Friday, June 26, 2009

For Type 2 Diabetes, Intensive control can reduced Cardiovascular Events.

For diabetics, Factors affecting whether intensive glucose control is likely to reduce or increase the risk of cardiovascular events, including death, based on evidence in the VA Diabetes Trial, were reported in a symposium here today at the American Diabetes Association's 69th Scientific Sessions.

"We found that initiation of intensive control in the first 15 years after a diagnosis of type 2 diabetes reduced the risk of cardiovascular events, including mortality, but initiation 16 to 20 years after diagnosis yielded no such benefit," said William C. Duckworth, MD, Director of Diabetes Research, Carl T. Hayden VA Medical Center in Phoenix, Professor of Clinical Medicine, University of Arizona, and Co-Chair of the VA Diabetes Trial (VADT), in a recent interview.

"Further, initiation of intensive control 20 or more years after diagnosis increased the risk of cardiovascular events in the population studied in this trial," said Duckworth.

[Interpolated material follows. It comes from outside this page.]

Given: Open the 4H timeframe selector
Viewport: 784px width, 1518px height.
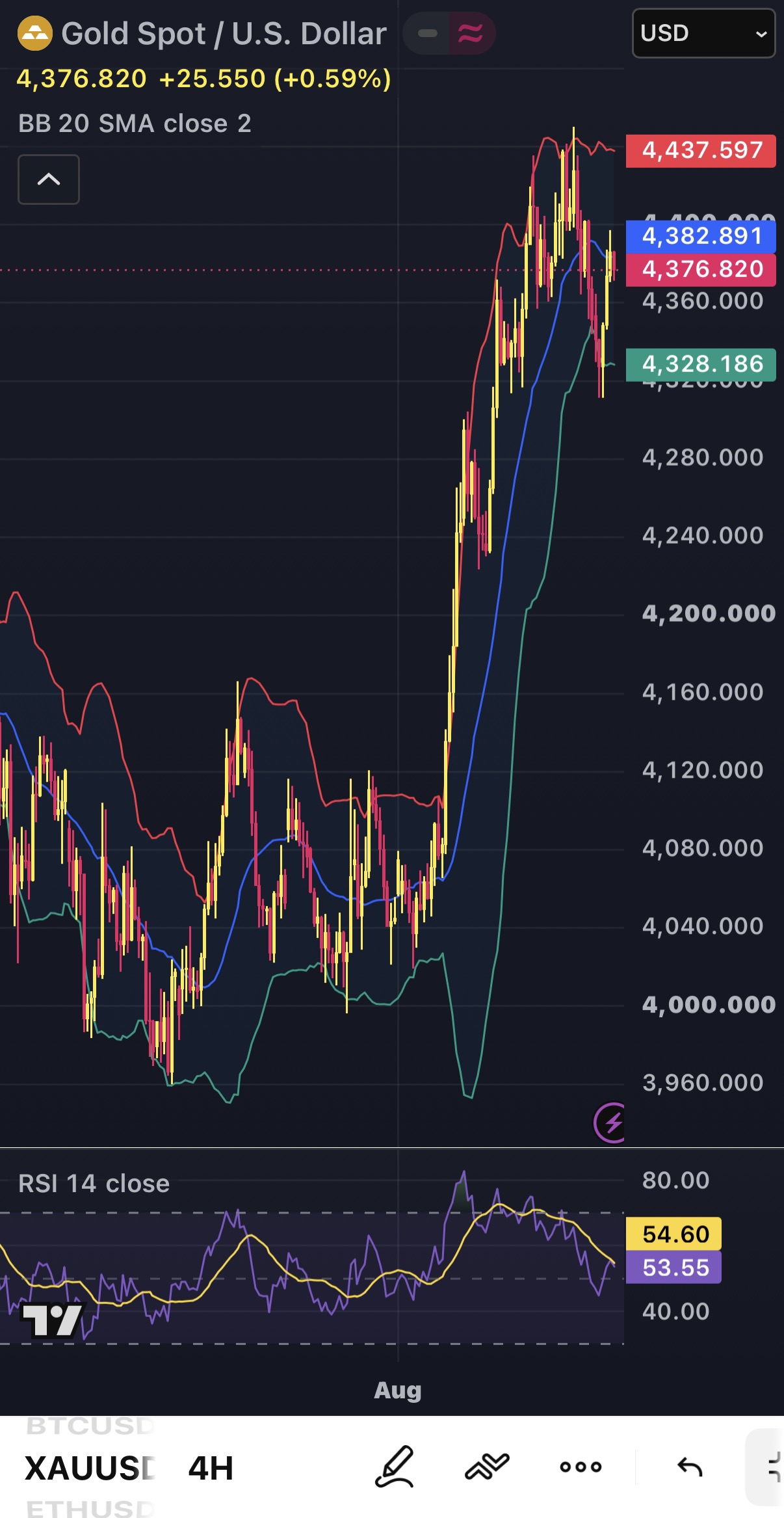Looking at the screenshot, I should [211, 1468].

These duration effects were not affected by age, despite the fact that age itself is an independent risk for CV events.

In contrast to the VADT report last year showing that intensive control did not have a statistically significant effect on reducing cardiovascular (CV) events, the subanalyses presented here clearly showed which patients benefited from intensive glucose control and which patients did not.